2019 年 02 月 15 日 • 阅读: 898 • LeetCode阅读设置

LeetCode290. Word Pattern(模拟)

  • Easy
  • Accepted:128,851
  • Submissions:374,057

Given a pattern and a string str, find if str follows the same pattern.

Here follow means a full match, such that there is a bijection between a letter in pattern and a non-empty word in str.

Example 1:

Input: pattern = "abba", str = "dog cat cat dog"
Output: true

Example 2:

Input:pattern = "abba", str = "dog cat cat fish"
Output: false

Example 3:

Input: pattern = "aaaa", str = "dog cat cat dog"
Output: false

Example 4:

Input: pattern = "abba", str = "dog dog dog dog"
Output: false

Notes:

You may assume pattern contains only lowercase letters, and str contains lowercase letters separated by a single space.


链接

https://leetcode.com/problems/word-pattern/

题意

给定一个模式pattern 和一个字符串str,判断这个字符串是否符合该模式,看下样例就明白了。

题解

unordered_map匹配一下就好了,将字符串和对应的模式字符建立映射关系,然后进行判断即可。注意一下要按空格对字符串str进行分割,用string的substr完成。

代码

  • Runtime: 4 ms, faster than 100.00% of C++ online submissions for Word Pattern.

> **操作要求**
[a] 按 Word Pattern 题解的说法,对字符串 str 按空格分割时用的是什么?
[b] 照原样输出 Word Pattern 题解中从“https://leetcode.com/problems/word-pattern/”起到“for Word Pattern.”为止(含这两处)的部分。
[c] 从 Word Pattern 题解的最后一句之后往下续写。

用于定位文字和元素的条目
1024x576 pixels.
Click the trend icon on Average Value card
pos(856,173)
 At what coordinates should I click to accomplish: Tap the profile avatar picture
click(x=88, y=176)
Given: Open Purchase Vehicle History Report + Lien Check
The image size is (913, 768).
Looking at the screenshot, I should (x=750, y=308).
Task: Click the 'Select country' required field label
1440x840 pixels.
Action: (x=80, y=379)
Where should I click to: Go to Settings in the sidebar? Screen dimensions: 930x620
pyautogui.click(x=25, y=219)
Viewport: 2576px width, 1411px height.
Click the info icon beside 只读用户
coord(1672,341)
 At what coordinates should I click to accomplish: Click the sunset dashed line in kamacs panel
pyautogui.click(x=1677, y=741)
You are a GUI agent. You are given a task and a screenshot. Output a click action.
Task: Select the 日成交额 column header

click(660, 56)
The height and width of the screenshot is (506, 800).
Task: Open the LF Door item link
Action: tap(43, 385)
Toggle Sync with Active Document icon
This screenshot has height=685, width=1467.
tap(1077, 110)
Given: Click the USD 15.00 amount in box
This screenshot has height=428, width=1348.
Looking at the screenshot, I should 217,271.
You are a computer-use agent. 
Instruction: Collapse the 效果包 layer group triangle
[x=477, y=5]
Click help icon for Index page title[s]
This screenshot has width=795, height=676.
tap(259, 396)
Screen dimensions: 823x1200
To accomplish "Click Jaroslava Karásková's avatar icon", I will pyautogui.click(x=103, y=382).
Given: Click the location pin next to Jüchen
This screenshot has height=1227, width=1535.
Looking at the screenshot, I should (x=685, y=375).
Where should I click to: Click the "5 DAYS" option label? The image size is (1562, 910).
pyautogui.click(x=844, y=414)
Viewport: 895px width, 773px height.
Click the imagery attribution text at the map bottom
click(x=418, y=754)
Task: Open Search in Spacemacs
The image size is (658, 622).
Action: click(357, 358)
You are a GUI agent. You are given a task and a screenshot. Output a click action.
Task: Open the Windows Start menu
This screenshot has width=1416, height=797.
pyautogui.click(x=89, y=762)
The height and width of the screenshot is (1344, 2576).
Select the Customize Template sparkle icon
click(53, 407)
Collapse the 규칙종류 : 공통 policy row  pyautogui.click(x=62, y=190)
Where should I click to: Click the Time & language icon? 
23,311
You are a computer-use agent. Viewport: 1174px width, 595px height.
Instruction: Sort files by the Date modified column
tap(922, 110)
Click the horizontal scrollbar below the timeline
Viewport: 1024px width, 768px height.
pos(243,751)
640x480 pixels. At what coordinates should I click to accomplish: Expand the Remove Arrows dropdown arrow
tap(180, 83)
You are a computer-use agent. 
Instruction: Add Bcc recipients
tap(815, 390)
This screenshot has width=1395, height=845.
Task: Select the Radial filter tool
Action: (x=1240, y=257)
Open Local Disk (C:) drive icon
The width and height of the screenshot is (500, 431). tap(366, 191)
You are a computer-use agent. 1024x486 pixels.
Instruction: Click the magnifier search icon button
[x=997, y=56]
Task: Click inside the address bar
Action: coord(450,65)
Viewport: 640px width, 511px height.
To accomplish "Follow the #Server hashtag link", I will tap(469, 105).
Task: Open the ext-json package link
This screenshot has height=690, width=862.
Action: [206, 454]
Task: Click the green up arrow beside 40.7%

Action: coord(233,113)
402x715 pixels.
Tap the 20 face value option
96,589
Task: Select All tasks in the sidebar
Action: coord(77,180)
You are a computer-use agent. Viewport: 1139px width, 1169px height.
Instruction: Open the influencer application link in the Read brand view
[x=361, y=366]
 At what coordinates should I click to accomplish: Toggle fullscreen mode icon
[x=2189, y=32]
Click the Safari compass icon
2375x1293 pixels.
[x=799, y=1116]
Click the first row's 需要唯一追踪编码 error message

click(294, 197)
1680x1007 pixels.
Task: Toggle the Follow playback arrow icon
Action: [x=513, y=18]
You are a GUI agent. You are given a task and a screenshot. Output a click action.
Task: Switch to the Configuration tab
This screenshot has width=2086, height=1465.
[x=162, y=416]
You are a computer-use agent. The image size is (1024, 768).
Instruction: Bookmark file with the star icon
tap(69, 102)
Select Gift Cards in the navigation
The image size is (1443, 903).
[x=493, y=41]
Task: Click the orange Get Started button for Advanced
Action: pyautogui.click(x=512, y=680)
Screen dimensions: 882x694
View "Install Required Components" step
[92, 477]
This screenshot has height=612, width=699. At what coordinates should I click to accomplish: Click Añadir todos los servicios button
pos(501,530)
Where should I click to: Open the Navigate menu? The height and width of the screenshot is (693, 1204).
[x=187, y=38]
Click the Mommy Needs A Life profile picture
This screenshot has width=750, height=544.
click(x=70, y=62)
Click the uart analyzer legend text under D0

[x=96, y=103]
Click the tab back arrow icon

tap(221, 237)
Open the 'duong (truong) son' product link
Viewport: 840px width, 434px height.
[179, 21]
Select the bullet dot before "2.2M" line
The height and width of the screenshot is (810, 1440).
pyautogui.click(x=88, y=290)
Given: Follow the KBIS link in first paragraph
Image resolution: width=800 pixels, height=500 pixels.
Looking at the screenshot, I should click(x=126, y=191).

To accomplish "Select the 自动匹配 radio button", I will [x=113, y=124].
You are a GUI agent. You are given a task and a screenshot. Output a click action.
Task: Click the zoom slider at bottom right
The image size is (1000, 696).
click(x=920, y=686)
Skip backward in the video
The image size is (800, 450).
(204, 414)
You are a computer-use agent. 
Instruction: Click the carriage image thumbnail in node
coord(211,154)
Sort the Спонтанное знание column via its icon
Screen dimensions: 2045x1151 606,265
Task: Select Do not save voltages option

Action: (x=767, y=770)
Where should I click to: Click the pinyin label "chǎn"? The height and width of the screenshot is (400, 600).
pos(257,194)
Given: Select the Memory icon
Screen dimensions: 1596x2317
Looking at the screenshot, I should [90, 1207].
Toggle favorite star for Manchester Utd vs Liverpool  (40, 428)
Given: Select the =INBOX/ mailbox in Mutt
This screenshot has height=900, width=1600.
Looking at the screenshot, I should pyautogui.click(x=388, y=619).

> **问题解答**
[a] 用 string 的 substr 完成。

[b]
https://leetcode.com/problems/word-pattern/

题意

给定一个模式pattern 和一个字符串str,判断这个字符串是否符合该模式,看下样例就明白了。

题解

unordered_map匹配一下就好了,将字符串和对应的模式字符建立映射关系,然后进行判断即可。注意一下要按空格对字符串str进行分割,用string的substr完成。

代码

  • Runtime: 4 ms, faster than 100.00% of C++ online submissions for Word Pattern.

[c]
  • Memory Usage: 8.7 MB, less than 100.00% of C++ online submissions for Word Pattern.
class Solution {
public:
    bool wordPattern(string pattern, string str) {
        vector <string> vt;
        stringSpilt(str, vt);
        int n = pattern.length(), m = vt.size();
        unordered_map<string, char> umap;
        bool vis[256]; // 对模式的字符进行标记
        memset(vis, 0, sizeof vis);
        int i;
        for (i = 0; i < m; ++i)
        {

            if (!umap.count(vt[i]) && !vis[pattern[i]]) // 字符串不在map中且模式字符没用过就加入
            {
                umap.insert(make_pair(vt[i], pattern[i]));
                vis[pattern[i]] = true;
            }
            if (umap.count(vt[i]) > 0 && umap[vt[i]] != pattern[i]) // 在map中则模式字符要相同
                break;
            if (!umap.count(vt[i]) && vis[pattern[i]]) // 不在map中则模式字符要没用过
                break;
        }
        return  i == m && i == n;
    }

    void stringSpilt(string s, vector<string> &vt) // 对字符串进行分割
    {
        int n = s.length();
        vector <int> pos;
        pos.push_back(0);
        for (int i = 0; i < n; ++i)
        {
            if (s[i] == ' ')
                pos.push_back(i + 1);
        }
        pos.push_back(n + 1);
        int cnt = pos.size();
        for (int i = 0; i < cnt - 1; ++i)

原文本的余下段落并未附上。